The immediate price of Rutherford B. Hayes 1886 "victory" was abrupt termination of Reconstruction and eventual imposition of segregation (through Jim Crow). The most obvious costs to date of the Bush versus Gore fiasco in 2000 have been two ruinous wars, a badly fractured global economy, and eight years of inactivity on climate change.

Although Valentine seems to harbor some belief that an "honest" drug war could “keep drugs off the street,” he is under no illusions that either the CIA or the DEA, as the FBN's successor agency, has ever fought it honestly. Far from it; he understands the two have had a common interest in using America's drug policy as smokescreen for their bureaucratic power plays; also that both have found it essential to employ narco traffickers as informants, a practice that inevitably leads to granting "drug criminals" a degree of immunity. What he also makes clear is that the Cold War gave the CIA an upper hand over other federal agencies following World War Two, an advantage it has not yet been forced to surrender.

Less clear to me is whether he understands the essential dishonesty of a national drug policy that has been systematically betraying everything America claims to stand for since 1914.

Another worthwhile book, somewhat older in terms of its publication date, but displaying a deeper understanding of the essential fecklessness of America's drug policy, is Drug Warriors and their Prey, by Richard Lawrence Miller.
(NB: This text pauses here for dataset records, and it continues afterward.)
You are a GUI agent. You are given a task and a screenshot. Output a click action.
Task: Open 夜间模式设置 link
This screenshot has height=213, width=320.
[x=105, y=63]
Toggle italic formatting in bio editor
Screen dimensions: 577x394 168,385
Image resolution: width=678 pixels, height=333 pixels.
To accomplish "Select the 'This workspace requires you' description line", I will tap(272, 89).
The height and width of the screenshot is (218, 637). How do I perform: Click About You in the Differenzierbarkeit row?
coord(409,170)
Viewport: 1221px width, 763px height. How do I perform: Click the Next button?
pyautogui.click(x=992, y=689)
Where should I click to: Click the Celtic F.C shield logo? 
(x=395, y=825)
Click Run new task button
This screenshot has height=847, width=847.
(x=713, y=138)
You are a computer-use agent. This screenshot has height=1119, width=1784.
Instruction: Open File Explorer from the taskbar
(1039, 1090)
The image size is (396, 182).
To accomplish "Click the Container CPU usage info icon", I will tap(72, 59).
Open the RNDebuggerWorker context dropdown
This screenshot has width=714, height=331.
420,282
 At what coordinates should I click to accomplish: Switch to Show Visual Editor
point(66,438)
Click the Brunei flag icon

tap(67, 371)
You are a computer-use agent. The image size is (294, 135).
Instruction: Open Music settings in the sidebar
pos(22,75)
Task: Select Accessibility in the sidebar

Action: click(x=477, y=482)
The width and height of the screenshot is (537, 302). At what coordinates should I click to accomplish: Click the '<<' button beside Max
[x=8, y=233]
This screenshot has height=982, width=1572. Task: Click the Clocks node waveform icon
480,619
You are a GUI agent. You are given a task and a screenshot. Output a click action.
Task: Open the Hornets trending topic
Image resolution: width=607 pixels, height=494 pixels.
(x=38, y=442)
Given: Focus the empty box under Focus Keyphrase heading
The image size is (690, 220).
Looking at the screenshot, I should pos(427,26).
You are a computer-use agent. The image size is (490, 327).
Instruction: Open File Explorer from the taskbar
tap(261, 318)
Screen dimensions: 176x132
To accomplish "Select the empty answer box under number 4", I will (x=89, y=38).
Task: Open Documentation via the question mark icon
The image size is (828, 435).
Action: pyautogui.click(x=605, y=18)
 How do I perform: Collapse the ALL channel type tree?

Like Valentine and other non-academic historians who have been more forthright in criticism of popular ideas than their brethren in Academia, Miller has had to achieve a degree of commercial success in order to march to his own drummer.

Also like Valentine, Miller seems have discovered drug policy through interest in a related phenomenon: in his case, it was Hitler's lightning takeover of German political power in the Thirties by taking advantage of that nation's underdeveloped legal system. Of considerable interest to me is that an endorsement of Miller's logic, similar to that offered by gun lobbyists, has yet to be offered on behalf of either Blacks or drug users, both of whom seem to be playing designated roles as scapegoats in modern society.

Segue to the rapidly deteriorating situation in Haiti which is growing worse by the hour and was also eminently predictable a week ago: from the ineptitude of those claiming to be "in charge," and the desperation of humans trapped in a pestilential hell-hole in which the dangers of starvation and disease are increasing by the day.

Will the watching world tumble to what's at stake here? Or will it (as usual) just avert its eyes and focus on more trivial issues?